= YOUR GOAL =
After finding the line that holds "This screenshot has width=849, height=360." below, set down that line and the rest through the final one exactly, leaving the pictures out.

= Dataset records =
● ● ● ●

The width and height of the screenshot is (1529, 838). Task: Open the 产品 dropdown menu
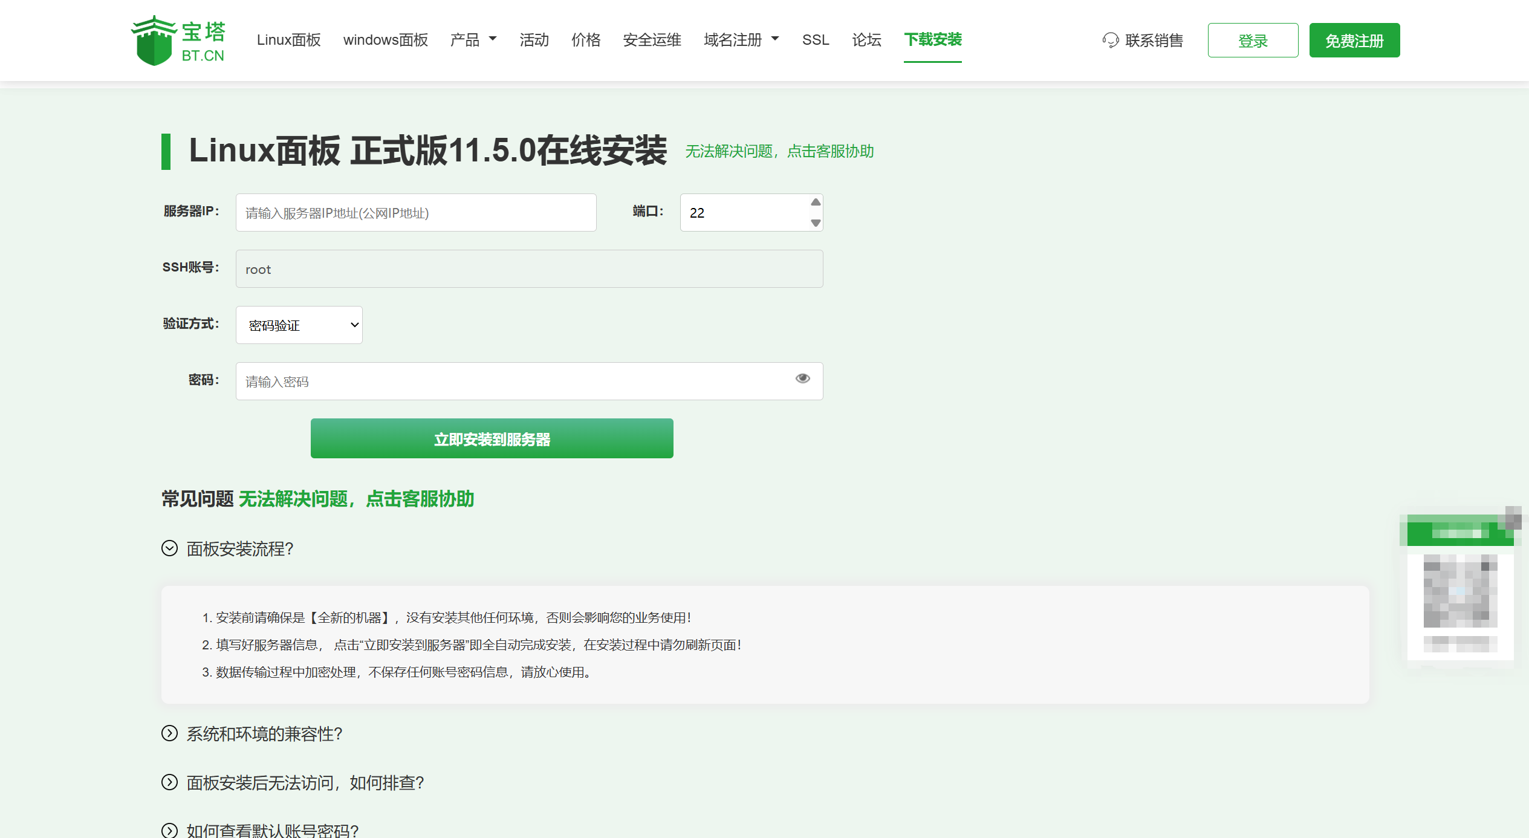(x=473, y=40)
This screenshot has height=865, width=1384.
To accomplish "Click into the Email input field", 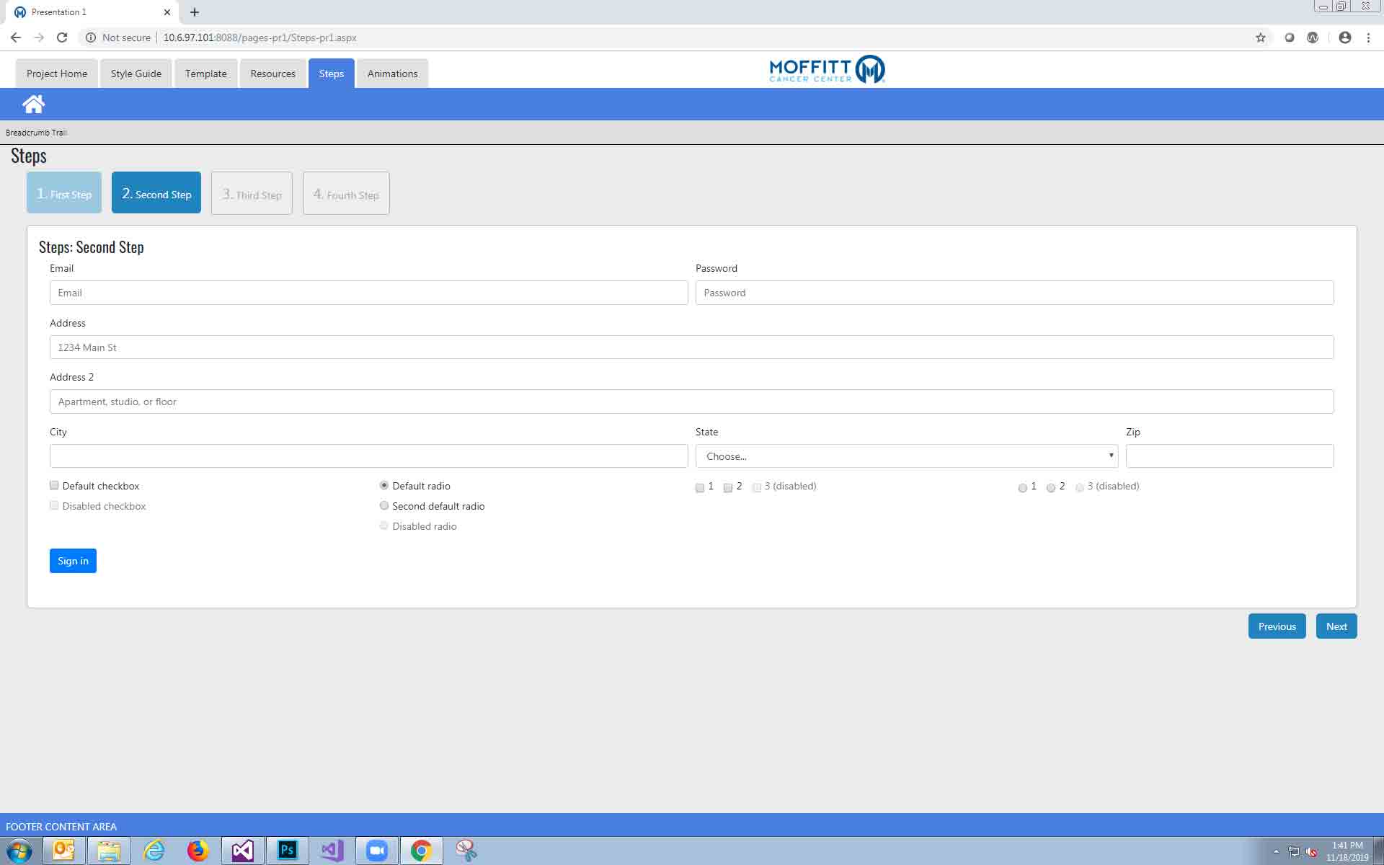I will (x=368, y=293).
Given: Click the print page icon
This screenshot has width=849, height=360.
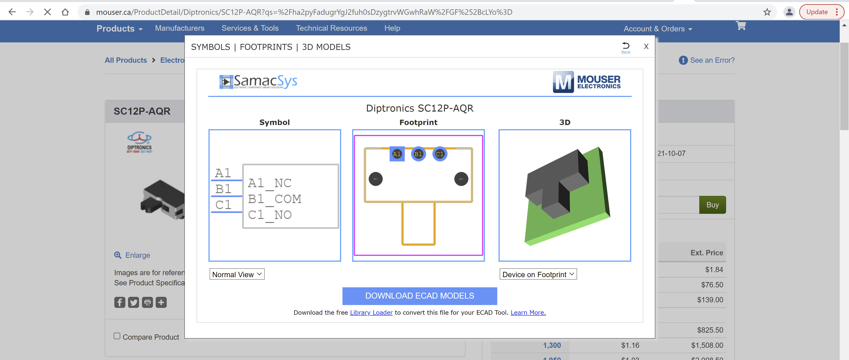Looking at the screenshot, I should pos(147,302).
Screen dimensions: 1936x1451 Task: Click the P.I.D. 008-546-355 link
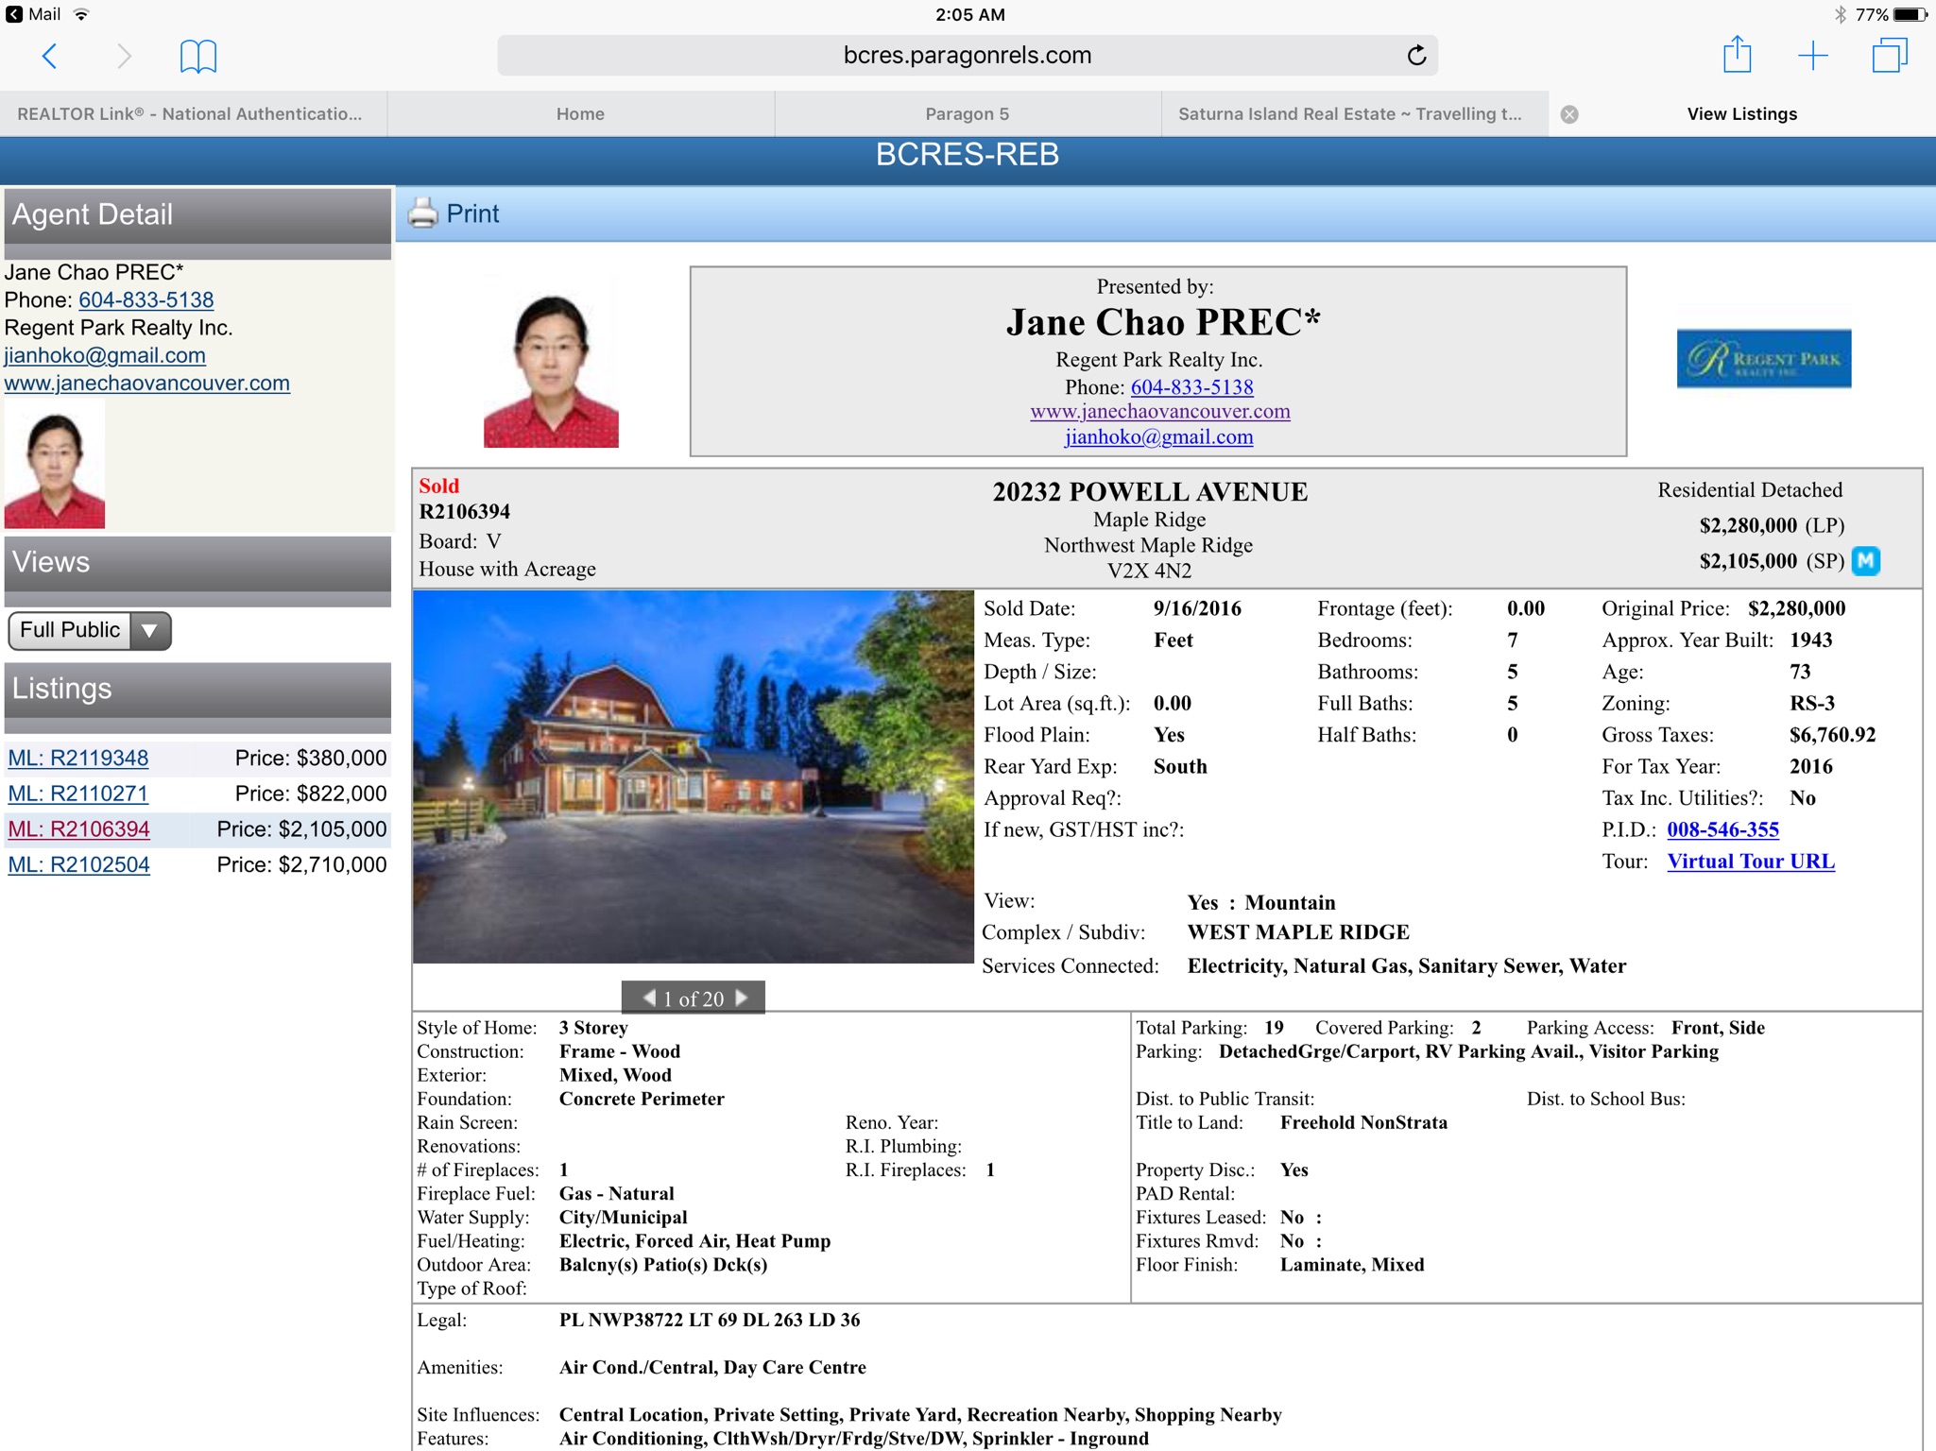(x=1722, y=829)
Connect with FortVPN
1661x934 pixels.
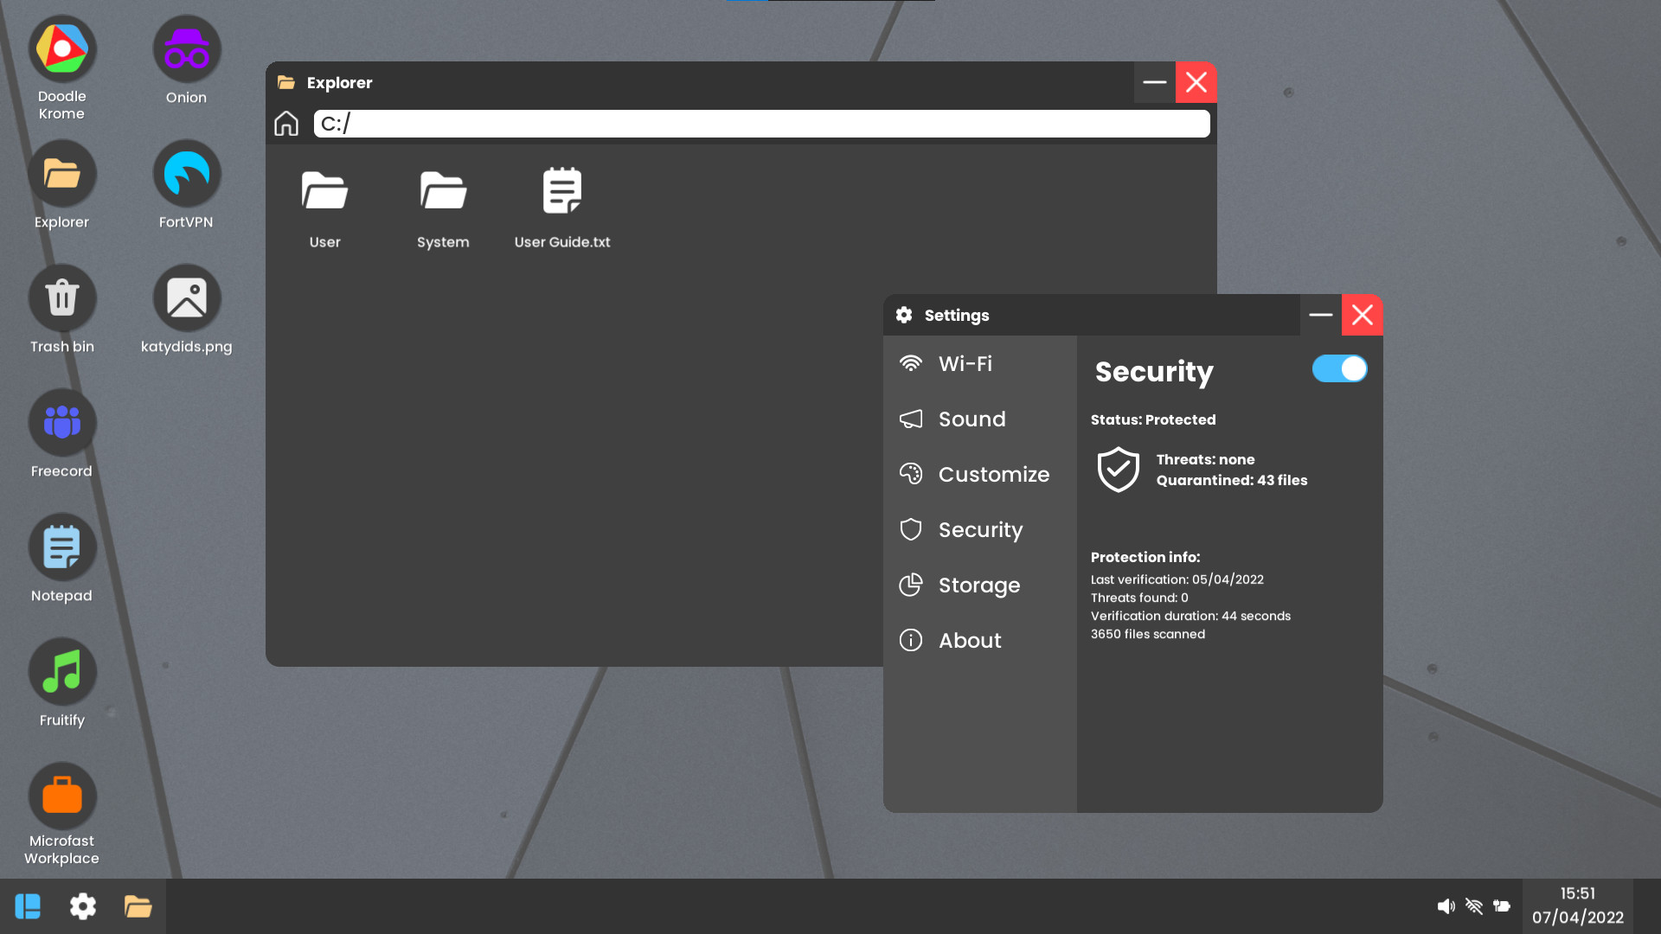pyautogui.click(x=186, y=173)
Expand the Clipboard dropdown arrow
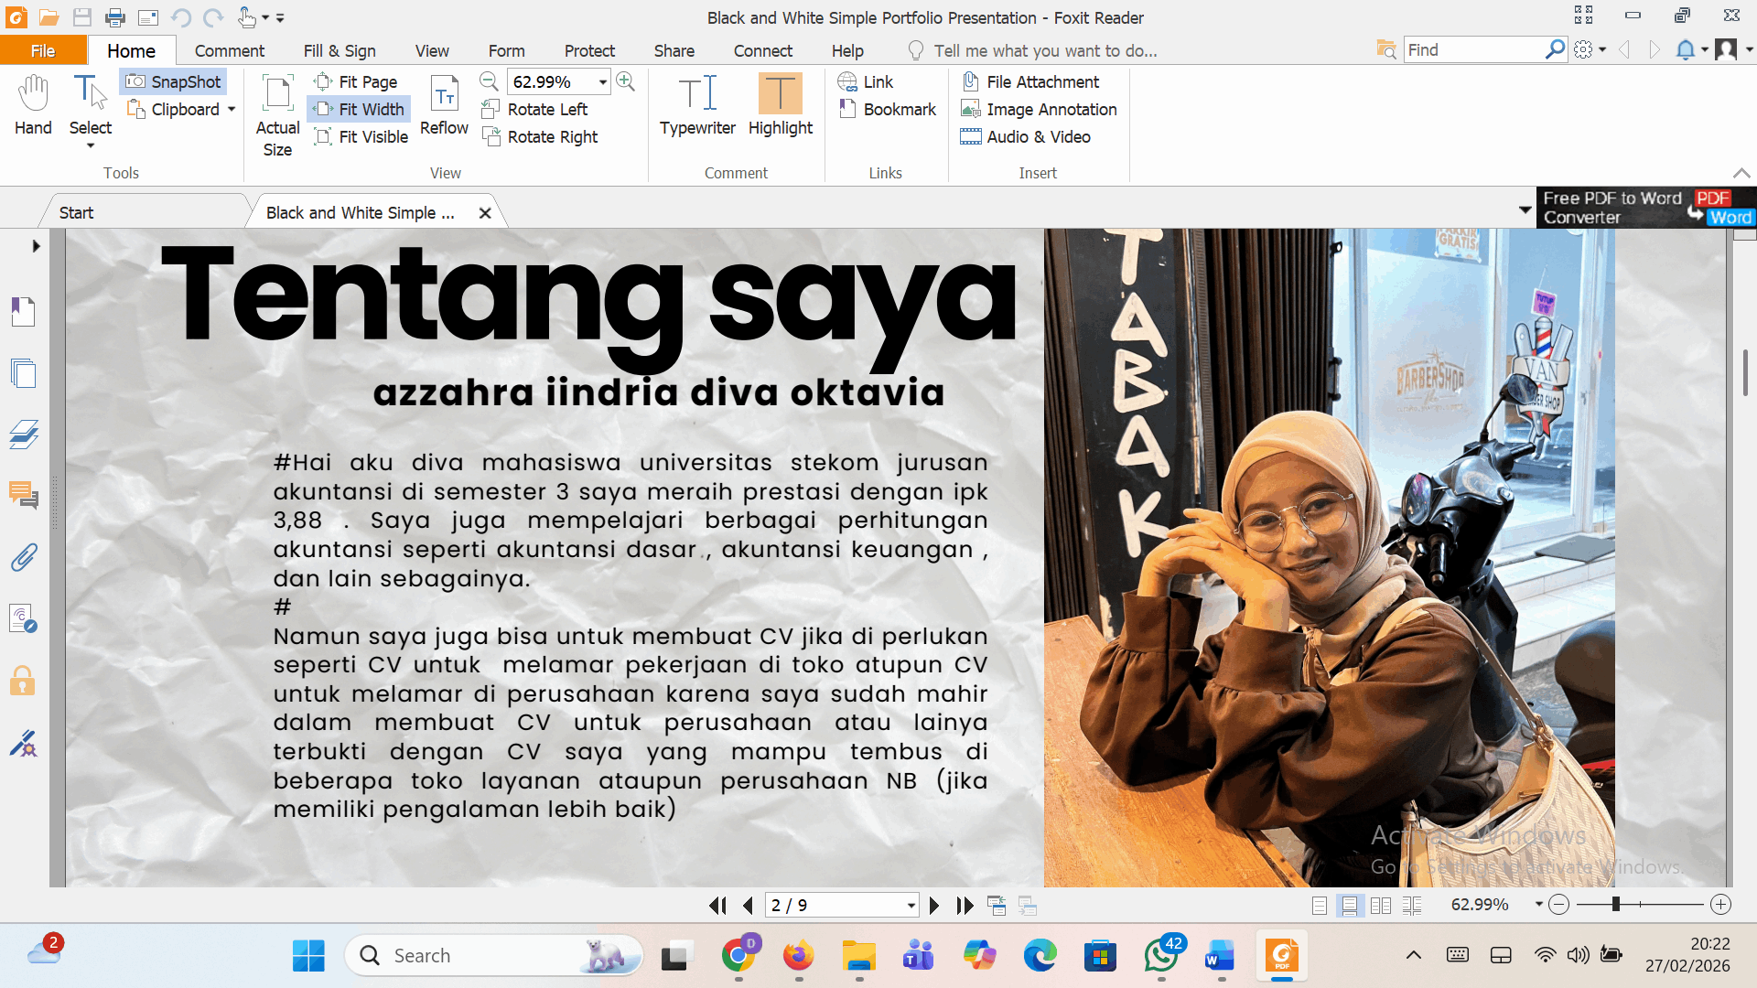 [232, 110]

● ● ● ●

= ANSWER =
This screenshot has width=849, height=360.
Looking at the screenshot, I should pos(147,302).
Screen dimensions: 1936x1451 Task: Click the P.I.D. 008-546-355 link
(x=1722, y=829)
Connect with FortVPN
1661x934 pixels.
pyautogui.click(x=186, y=173)
Expand the Clipboard dropdown arrow
 [232, 110]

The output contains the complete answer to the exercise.